A new kind of Homecoming Royalty

Student Council changes how candidate voting is done


Jasmine Hermosillo-Padilla, Staff Writer

Arm-in-arm, the 20 Homecoming royalty candidates walk down the 50-yard-line escorted by their parents. Each nominee was announced one by one along with what activities they are involved in.

Taking inspiration from the#BeKind Campaign, Student Council decided to make the voting process more meaningful.  They wanted the candidates to be selected because of the kind of person instead of the vote being based on their popularity.

When filling out the voting form, each participant must name the nominee as well as selecting two of the five traits listed that should represent a good character. Integrity, positivity, being outgoing, involved and respectful were the chosen traits that the nominees would have to show. Also, everyone voting were required to type out an example of how the nominee had shown kindness.

“Student Council wanted to incorporate the #BeKind campaign into the voting process to make sure that people were being nominated for the right reasons,” junior Student Council officer Alexandra Dobesh said. “We are hoping that eventually we will be able to have anonymous voting, students should base their voting decision on the traits used to describe that person rather than a name.”

In the week leading up to Homecoming, the candidates were announced at the pep rally. Along with announcing the nominees, what kindness means to them was also shared with the student body.

At the football game on Oct. 4th, juniors Lauren Hoff and Dalys Beanum were announced as Homecoming Princess and Prince and being crowned as Homecoming Queen and King were seniors Natalee Noble and Pryce Dornbier.

These individuals stood out to their class by the acts of kindness they do daily  and the way they present themselves to everyone.

“It was such a star struck moment for me and it was hard to not get emotional,” senior Natalee Noble said. “It made me feel a lot better about myself knowing that many people thought of me because I really do my best to make everyone feel welcome and spread positivity in our school.”

Unfortunately, Dornbier and Beanum were not able to walk down the field to accept the honor due to playing in the football game against the Grand Island Islanders.

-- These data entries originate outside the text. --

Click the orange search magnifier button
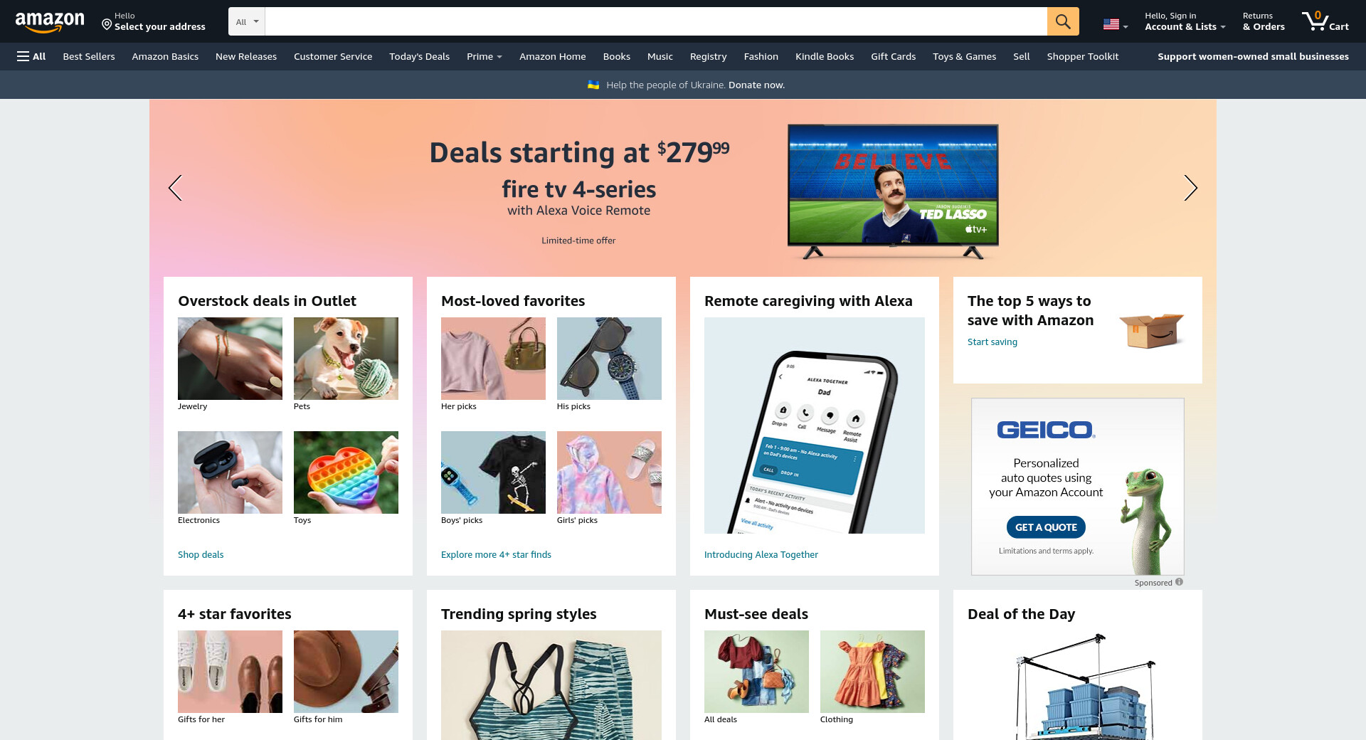1366x740 pixels. tap(1063, 21)
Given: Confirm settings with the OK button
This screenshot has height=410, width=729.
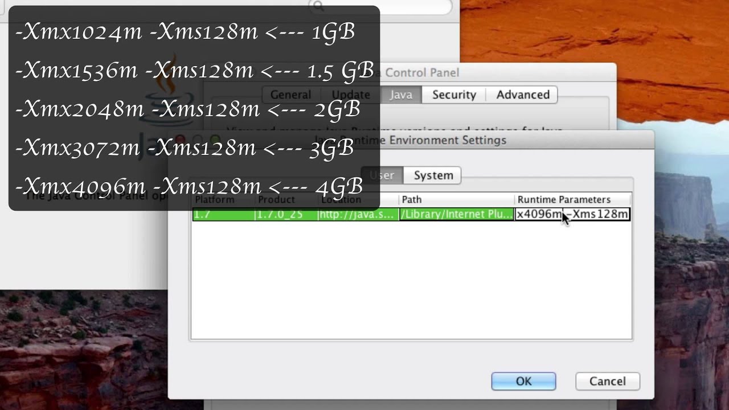Looking at the screenshot, I should point(523,382).
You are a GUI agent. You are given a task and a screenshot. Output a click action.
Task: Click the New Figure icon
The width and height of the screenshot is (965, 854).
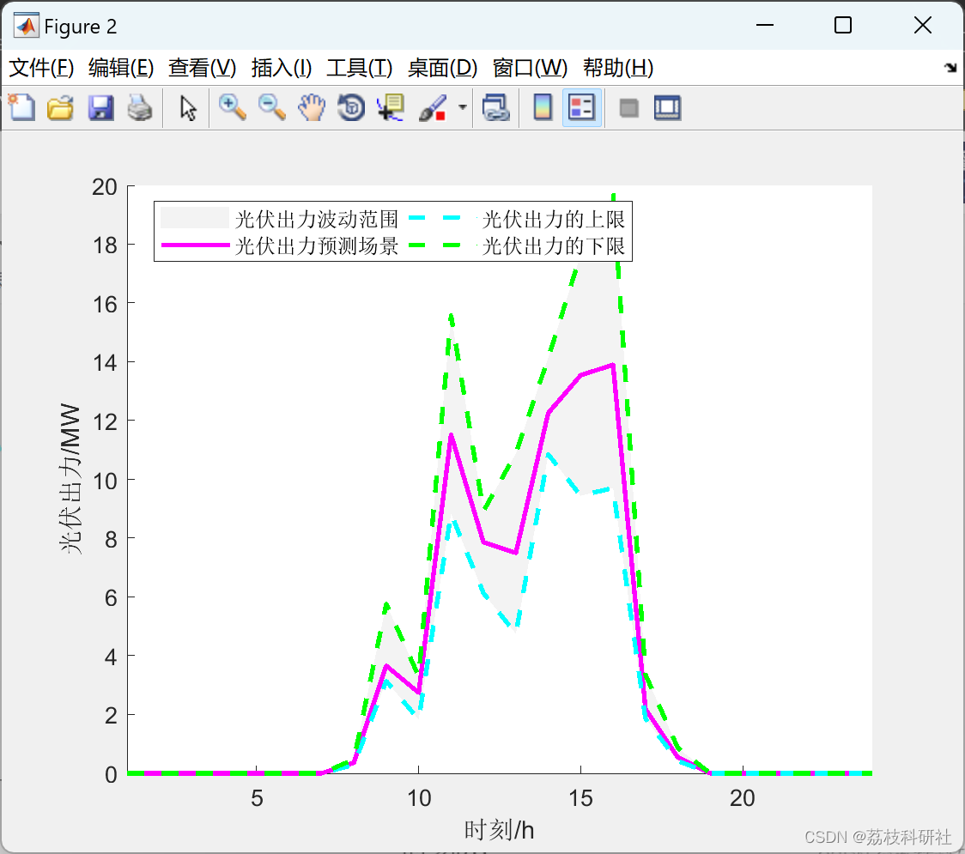click(21, 107)
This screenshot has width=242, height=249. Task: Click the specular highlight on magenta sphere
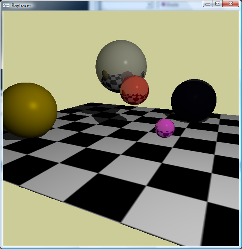tap(169, 125)
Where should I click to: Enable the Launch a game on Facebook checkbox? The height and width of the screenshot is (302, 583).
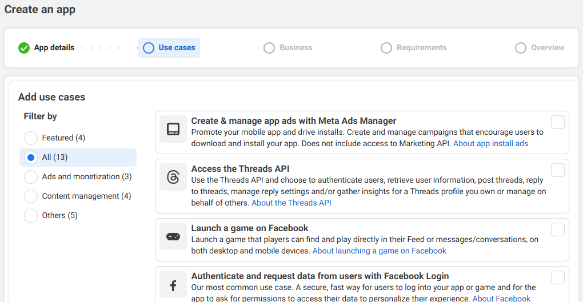[x=557, y=229]
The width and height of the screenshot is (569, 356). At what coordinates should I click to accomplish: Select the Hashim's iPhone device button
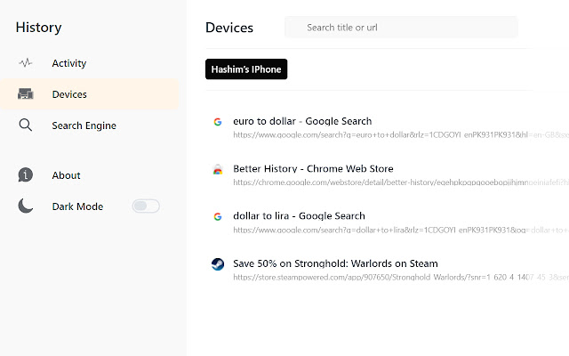(246, 69)
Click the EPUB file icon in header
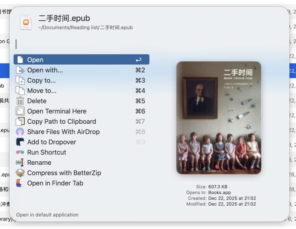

Dornbier’s parents represented their son by walking down the field on his behalf. Because of Dornbier’s absence, his mom carried a big cardboard cutout of his football picture on a stick.

“My mom mentioned the cardboard cutout to me as a joke, but knowing her I should have known she was going to end up doing it,” Dornbier said. “I am not upset I didn’t get to walk since Grand Island was our biggest game and being there for halftime adjustments was much more important to me.”

Since Beanum didn’t accept his sash and crown on the field , Student Council sponsor Ali Bragg brought him his winnings during first block Advanced Jouralism the following day.

“During the game I didn’t really realize that I had won prince because I was so focused on beating Grand Island,” Beanum said. “Being crowned and sashed in first block didn’t really feel as big of a deal as it would have been on the field but it was still a surreal moment for me.”

On the night of  the Homecoming dance, the royalty celebrated with their friends by wearing their sashes and crowns.

All in all, being crowned Homecoming royalty is an honor. Not only do these students represent their class, but they are also promoting the #BeKind campaign. Homecoming is only for a night, but kindness lasts forever. Student Council plans to continue using the idea of recognizing students who are kind on a day-to-day basis through Homecoming royalty in future years.  Whether or not the #BeKind campaign continues through the years, the process of homecoming nomination will forever be changed along with honor it brings.